Re: Printing backtrace of postgres processes - Mailing list pgsql-hackers

From Tom Lane
Subject Re: Printing backtrace of postgres processes
Date
Msg-id 3886673.1612337426@sss.pgh.pa.us
Whole thread Raw
In response to Re: Printing backtrace of postgres processes  (vignesh C <vignesh21@gmail.com>)
Responses Re: Printing backtrace of postgres processes  (vignesh C <vignesh21@gmail.com>)
Re: Printing backtrace of postgres processes  (Robert Haas <robertmhaas@gmail.com>)
List pgsql-hackers
vignesh C <vignesh21@gmail.com> writes:
> On Mon, Feb 1, 2021 at 11:04 AM Bharath Rupireddy
> <bharath.rupireddyforpostgres@gmail.com> wrote:
>> Are these superuser and permission checks enough from a security
>> standpoint that we don't expose some sensitive information to the
>> user?

> This will just print the backtrace of the current backend.
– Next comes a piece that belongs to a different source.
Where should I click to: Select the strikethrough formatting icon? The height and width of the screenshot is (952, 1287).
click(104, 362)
Users
> cannot get password information from this.

Really?

A backtrace normally exposes the text of the current query, for
instance, which could contain very sensitive data (passwords in ALTER
USER, customer credit card numbers in ordinary data, etc etc).  We
don't allow the postmaster log to be seen by any but very privileged
users; it's not sane to think that this data is any less
security-critical than the postmaster log.
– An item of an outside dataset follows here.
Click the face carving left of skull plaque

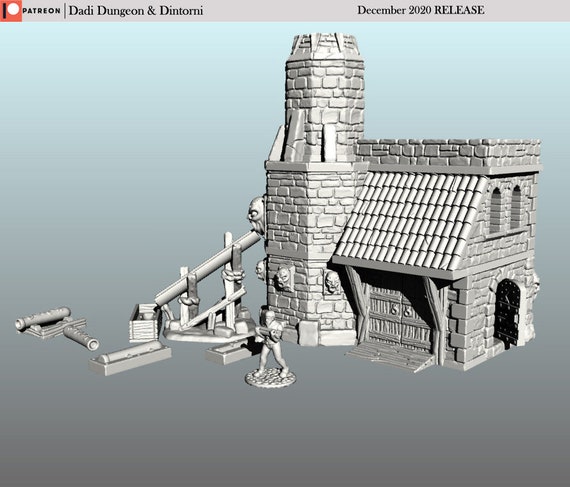pyautogui.click(x=284, y=278)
This point is entirely separate from the question of whether
triggering stack traces at inopportune moments could cause system
malfunctions, but that question is also not to be ignored.
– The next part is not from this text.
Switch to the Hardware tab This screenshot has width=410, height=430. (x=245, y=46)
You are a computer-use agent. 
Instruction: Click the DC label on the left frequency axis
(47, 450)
TBH, I'm leaning to the position that this should be superuser
only.  I do NOT agree with the idea that ordinary users should
be able to trigger it, even against backends theoretically
belonging to their own userid.  (Do I need to point out that
some levels of the call stack might be from security-definer
functions with more privilege than the session's nominal user?)